Each child naturally develops differently and though some kiddies are smaller than others it may not mean anything is wrong. Here is information on your child’s growth through the years ahead:
Most children are about three times their birth weight by the time they are a healthy one-year-old, but this is only an average measurement as other kids can gain the most weight after they are one. There are some things to remember here too as if your child was premature or sick it is natural that they may not gain as much weight as full-term babies or healthier ones. This is something your doctor and health nurse will offer advice on.
Babies who are being weaned are encouraged to eat a healthy diet and once they are beginning to walk and roam it is vital that parents encourage a good and healthy lifestyle.

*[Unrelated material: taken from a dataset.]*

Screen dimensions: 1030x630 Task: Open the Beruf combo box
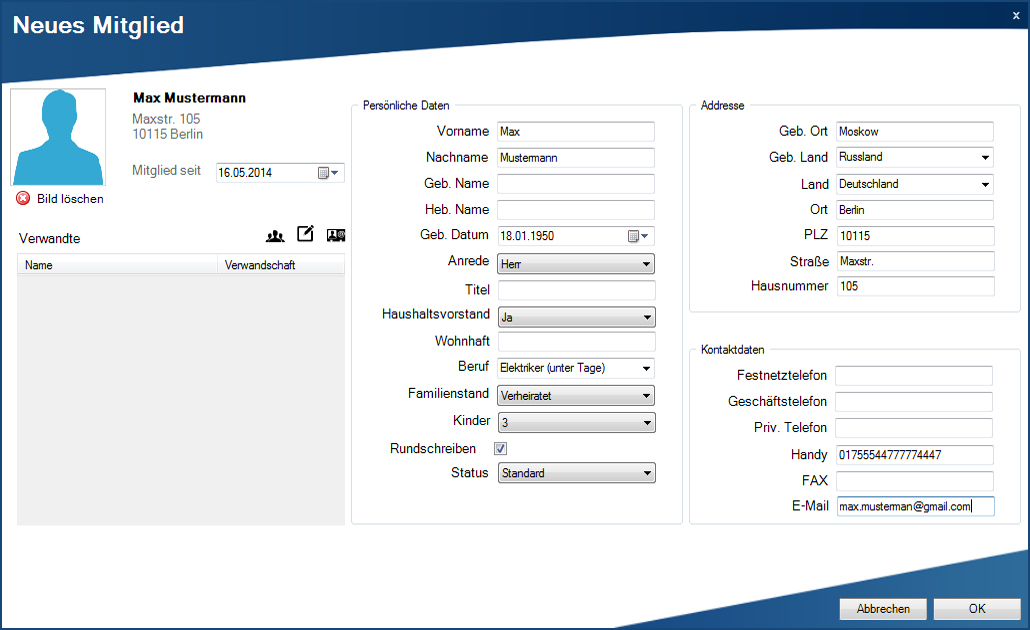[x=647, y=368]
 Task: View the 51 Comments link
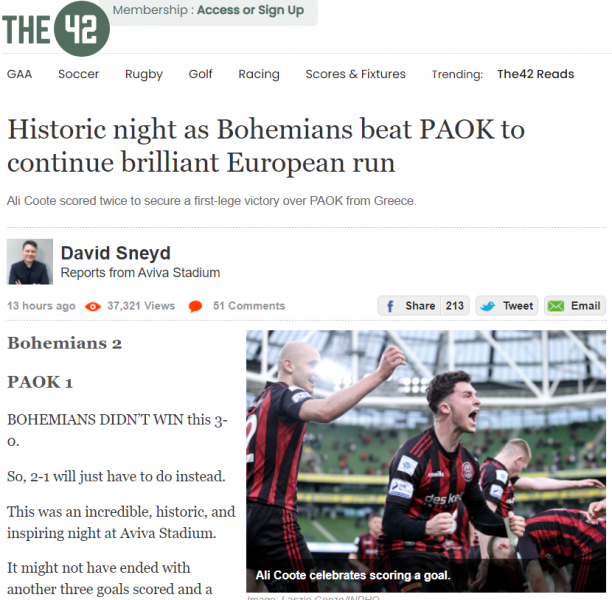(x=249, y=306)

Some tots may be heavier than others because they are less active and though most toddlers spend several hours a day being active others are happier when relaxing. Of course, it is important that youngsters are encouraged to be active and if you are worried about your child’s weight, your doctor or health nurse can advise on this.
With your child’s check-ups whether with a doctor or health nurse they will routinely check your child’s weight and height. They will also check your child’s head circumference before noting these details, so they can track any changes and react quickly if something flags attention.
Continued good nutrition and sleep habits make growing easier on the body.
After age two most children continue to grow at a steady pace of on average 6 cm per year until they reach adolescence. Usually, most kids go through mini growth spurts and though this sounds silly, kids tend to grow quickly during the spring! Growth is a natural thing, but it helps if your child is eating healthy and is active.
At this age, some youngsters tend to not get enough sleep which is vital for growth. Some kids can be picky eaters and again, this can cause a few issues so consult your doctor if you are at all worried.
Tweens and Teenagers:
Once the beginning of puberty hits (usually between 8 to 13 years of age in girls and 10 to 15 years in boys) growth spurts follow. As puberty can last from 2 to 5 years it causes the body to transform massively with sexual development. This is a time where parents recognise their baby changing from the kiddie to a grown up and more mature look.
Boys grow facial hair and girls begin menstruation to name a few changes. Young girls can find this time difficult as ever girl develops differently, and it can cause stress, the same stands true for young men.
However, the same rules apply and each teen should eat well, exercise and sleep for at least 9 hours each night to aid their growth.